If you're afraid of heights, you definitely don't want to watch this video of a guy changing the light bulb at the top of a 1500' television broadcast tower.

Make sure to watch this full screen and at 1080p for maximum effect.

For people who think they get a lot of snow...

Quebec, in case you were wondering.

Things I learned lately - 13 January

  • According to Gallup, an incoming presidential approval rating has never been this low before.
  • The little handles on a glass bottle of syrup are an example of what's referred to as a skeumorph. The handle is a leftover relic of when syrup was stored in much larger 5 pound jugs (with a proportionally larger handle), but now serve no real practical purpose other than to identify the bottle's contents. Other skeumorphs include the floppy disk symbol for saving files, and the online shopping cart symbol. 
  • We may get to see a supernova with the naked eye in 2022, although it will just look like a bright star where there once was nothing.
  • Bell Telephone started rolling out dial telephones in 1919. New York got them in 1922. The last holdout was Catalina Island, off California, which didn't go dial until 1978. In case you're wondering, prior to dial, you asked an operator to connect you to the other person manually.
  • Panasonic now has a Countertop Induction Oven, a microwave-sized appliance that cooks like a full-size oven. It uses infrared heat and induction to quickly and evenly cook your food. It can cook a full meal of chicken cutlets and potatoes in 23 minutes. 
  • A new law that came into force on January 1, 2017, gives French workers a right to disconnect that will let them ignore email outside of working hours. Companies with 50+ employees have to negotiate with their employees over when they can ignore their smartphones and emails. The aim is to improve workers' work-life balance, and to prevent burn-out.
  • The word 'never' is a contraction of the words 'not ever'.
  • Holding your coffee cup from above in a claw-like grip is the best way to prevent it from spilling.
  • Cotton candy was originally called fairy floss.

Friday, January 06, 2017

This was the front page of the Montreal Gazette on the day I was born

Simon Sinek talks Millennials

Simon Sinek has an interesting viewpoint about Millennials' needs in the workplace and how management needs to address those needs.

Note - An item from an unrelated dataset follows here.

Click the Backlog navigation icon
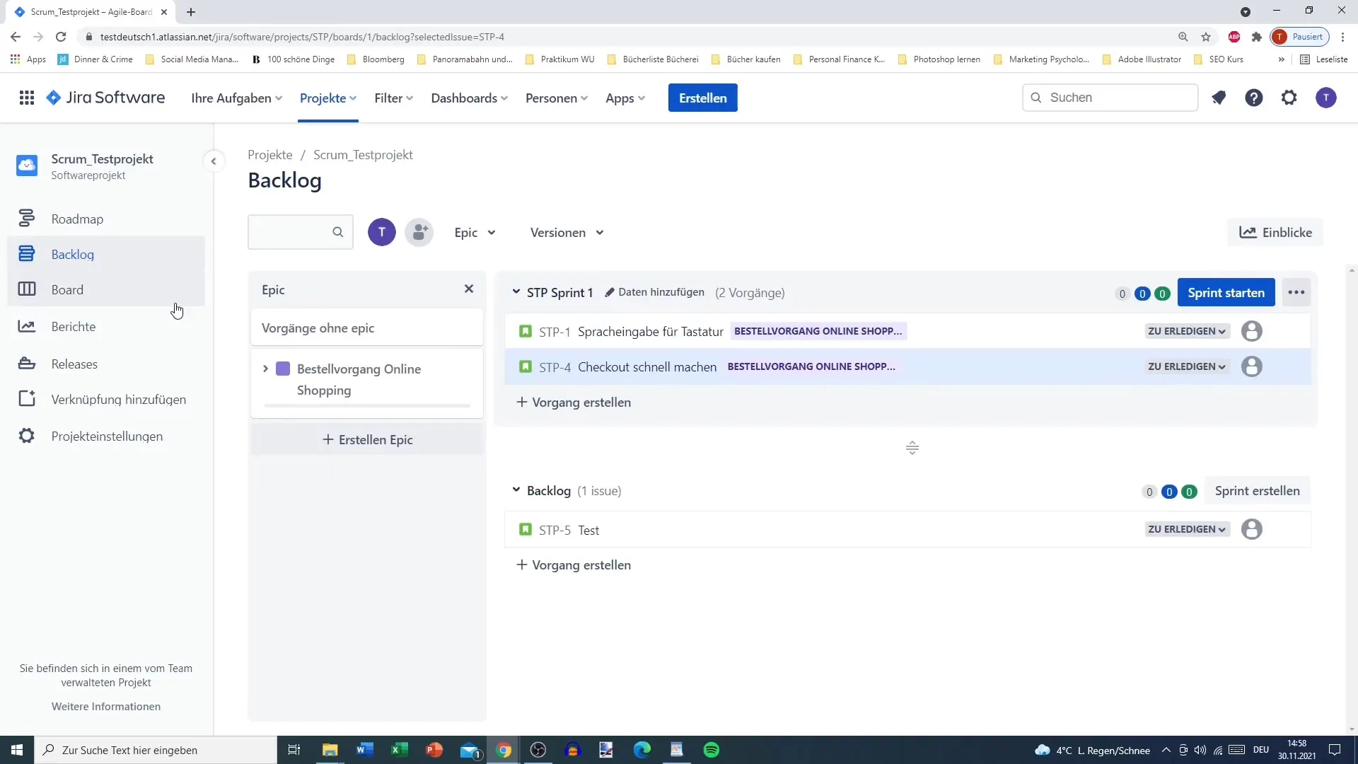 click(x=25, y=253)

% of population able to speak English (EU)

Things I learned lately - 6 January

  • In the Ukraine, a Big Mac is only $1.57.
  • If a Kiwi invites you to go to Macca's with them, they want to go to McDonald's.
  • This year's elite group of CEOs in Canada will have earned the average, full-time Canadian wage by 11:47 a.m. on Jan. 3 — the 2nd working day of 2017.
  • Benedict Cumberbatch is a distant relative (16th cousins, twice removed) of Conan Doyle. Their last common ancestor was John of Gaunt, the Duke of Lancaster, who lived in the 14th century.
  • One female Greenland shark is around 400 years of age, making the species the longest-living vertebrate known on Earth.
  • Even in the early 1970s, women in the UK frequently had to get a male relative's signature to get a loan.
  • The tattoo policy of the US Marine Corps is 32 pages long.
  • YouTube was originally meant to be an online dating site.
  • There are about three million shipwrecks lying on the ocean floor.
  • People played with a fifth suit of cards in the 1930s. The most commonly known extra suit was 'eagles'.
  • German tourists can travel to more countries without a visa than any other nationality.
  • 80% of news stories (in the US) portray Muslims in a negative way.
  • After 68 years, Honest Ed's discount store in Toronto is finally closed.